Collected data:
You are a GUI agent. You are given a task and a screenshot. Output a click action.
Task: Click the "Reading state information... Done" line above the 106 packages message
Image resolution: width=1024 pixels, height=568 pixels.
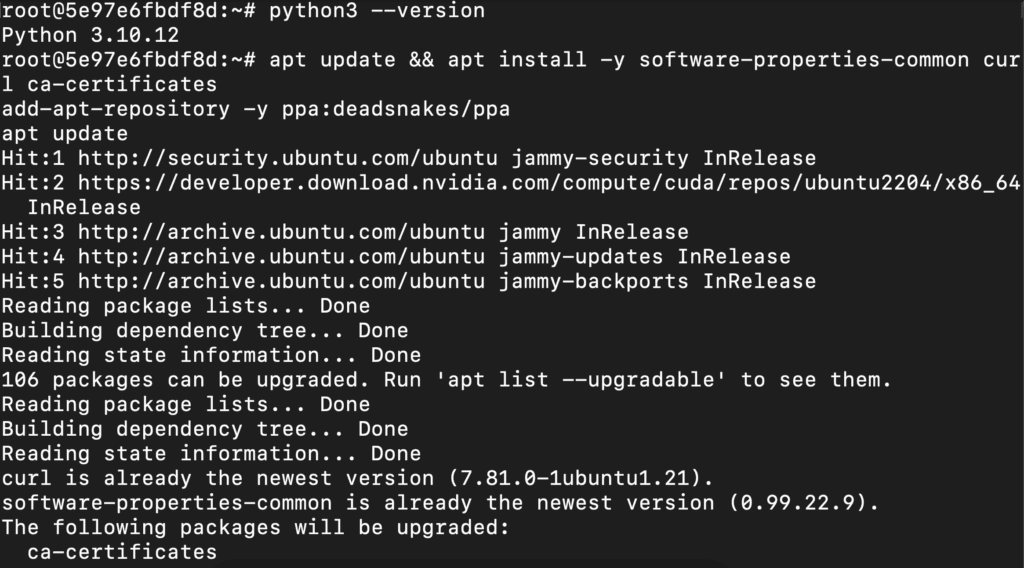(x=211, y=355)
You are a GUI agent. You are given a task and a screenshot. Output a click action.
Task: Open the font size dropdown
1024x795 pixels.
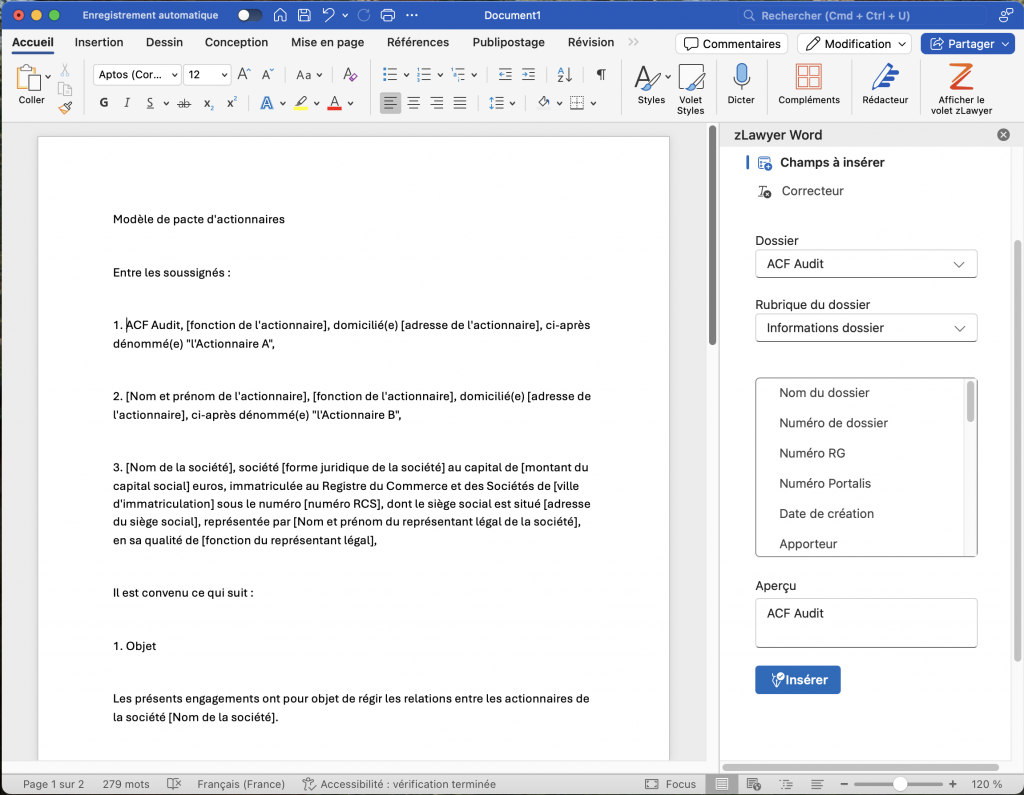(223, 75)
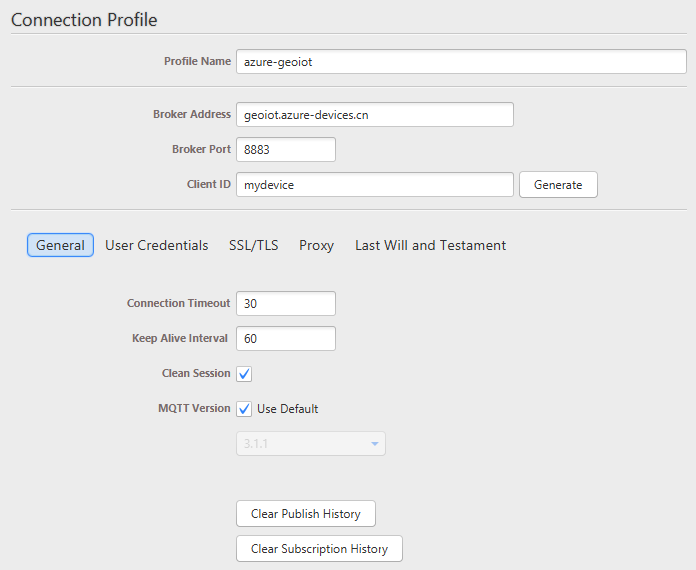Go to the SSL/TLS tab
The image size is (696, 570).
tap(254, 245)
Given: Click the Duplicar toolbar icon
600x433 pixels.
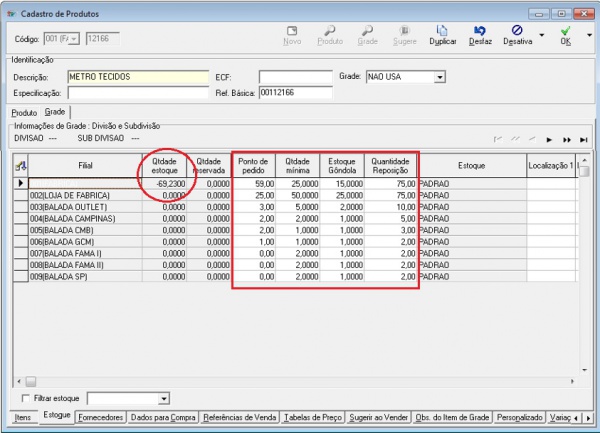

• TASK DETAILS
Please print each record above again exactly, but omit any pictures.

• SOLUTION TO THIS EXERCISE
You are a GUI agent. You are given a task and a screenshot. Output a click action.
Task: Click the "Reading state information... Done" line above the 106 packages message
Image resolution: width=1024 pixels, height=568 pixels.
(x=211, y=355)
You are a GUI agent. You are given a task and a screenshot. Output a click action.
Task: Open the font size dropdown
1024x795 pixels.
(223, 75)
Go to the SSL/TLS tab
The image size is (696, 570).
tap(254, 245)
Given: Click the Duplicar toolbar icon
600x433 pixels.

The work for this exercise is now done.